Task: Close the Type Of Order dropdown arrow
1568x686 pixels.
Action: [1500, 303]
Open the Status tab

---

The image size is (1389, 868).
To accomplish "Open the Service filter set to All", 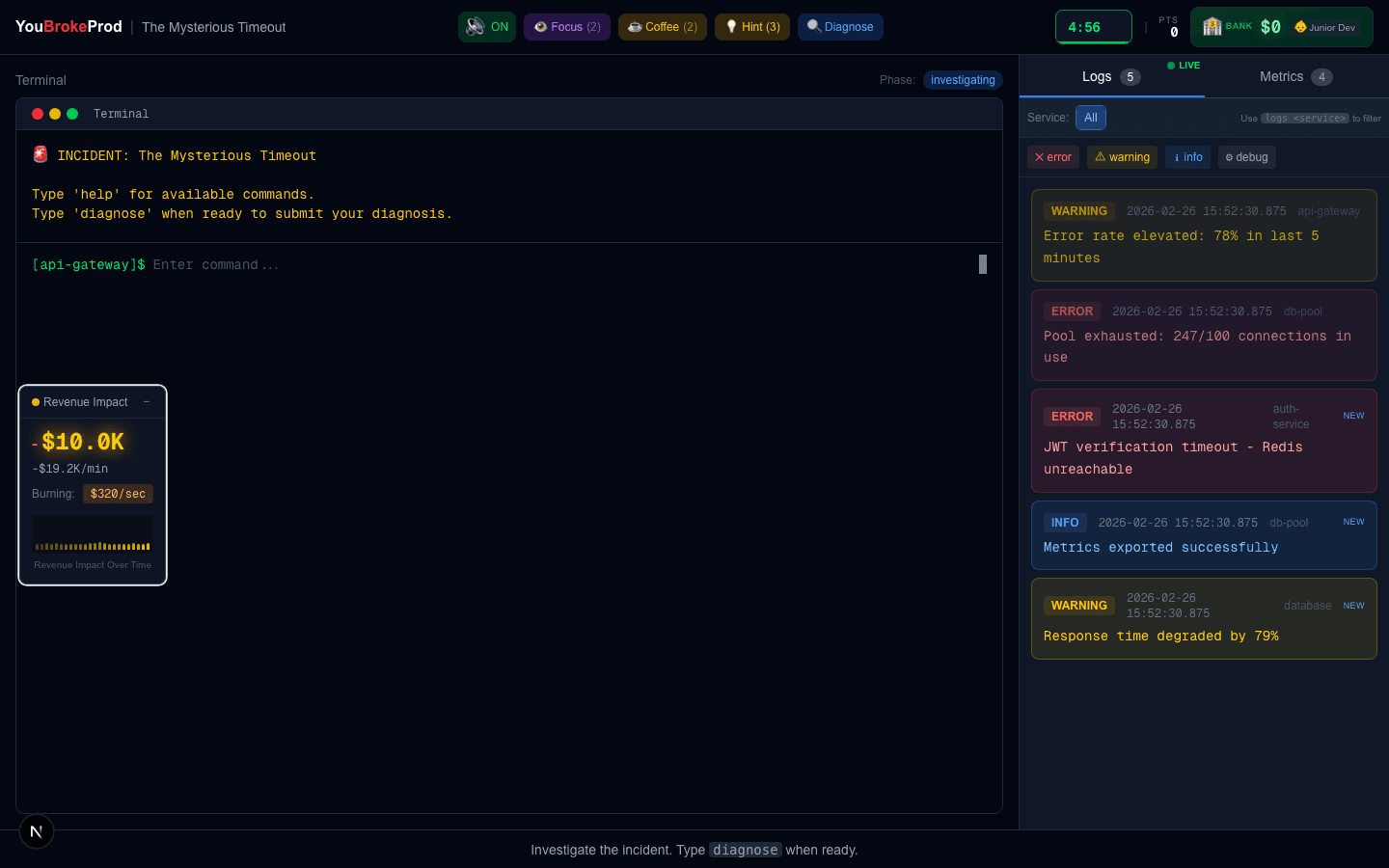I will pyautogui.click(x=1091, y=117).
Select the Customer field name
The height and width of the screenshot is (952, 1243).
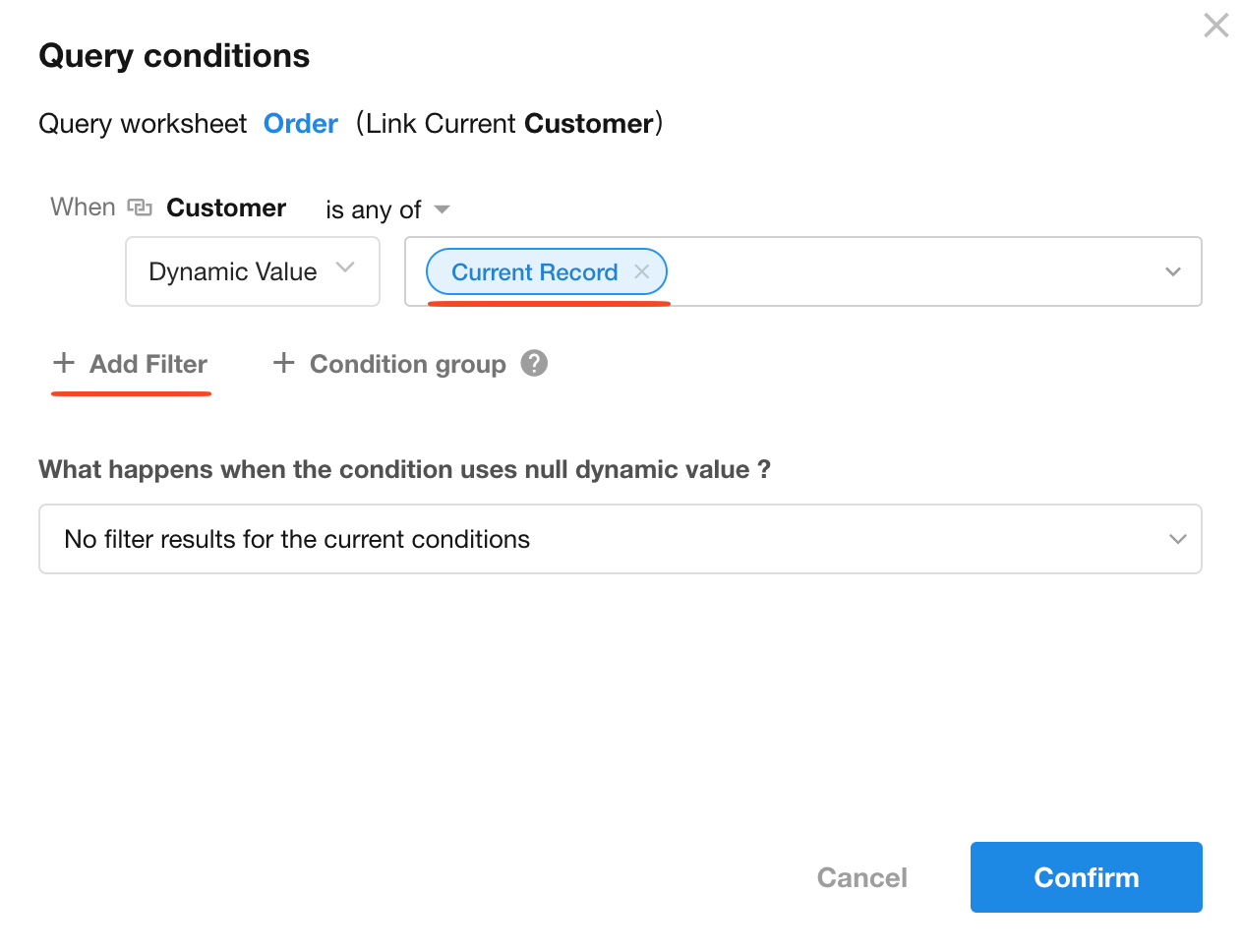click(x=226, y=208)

* * *

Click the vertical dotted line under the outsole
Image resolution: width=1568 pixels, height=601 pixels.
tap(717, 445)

→ **TASK TO CARRY OUT**
Set down precisely the lines above between the line holding "Task: Close the Type Of Order dropdown arrow" and the line holding "Open the Status tab", inclusive, and nothing beyond them.

→ **ANSWER FOR THIS EXERCISE**
Task: Close the Type Of Order dropdown arrow
1568x686 pixels.
Action: [1500, 303]
Open the Status tab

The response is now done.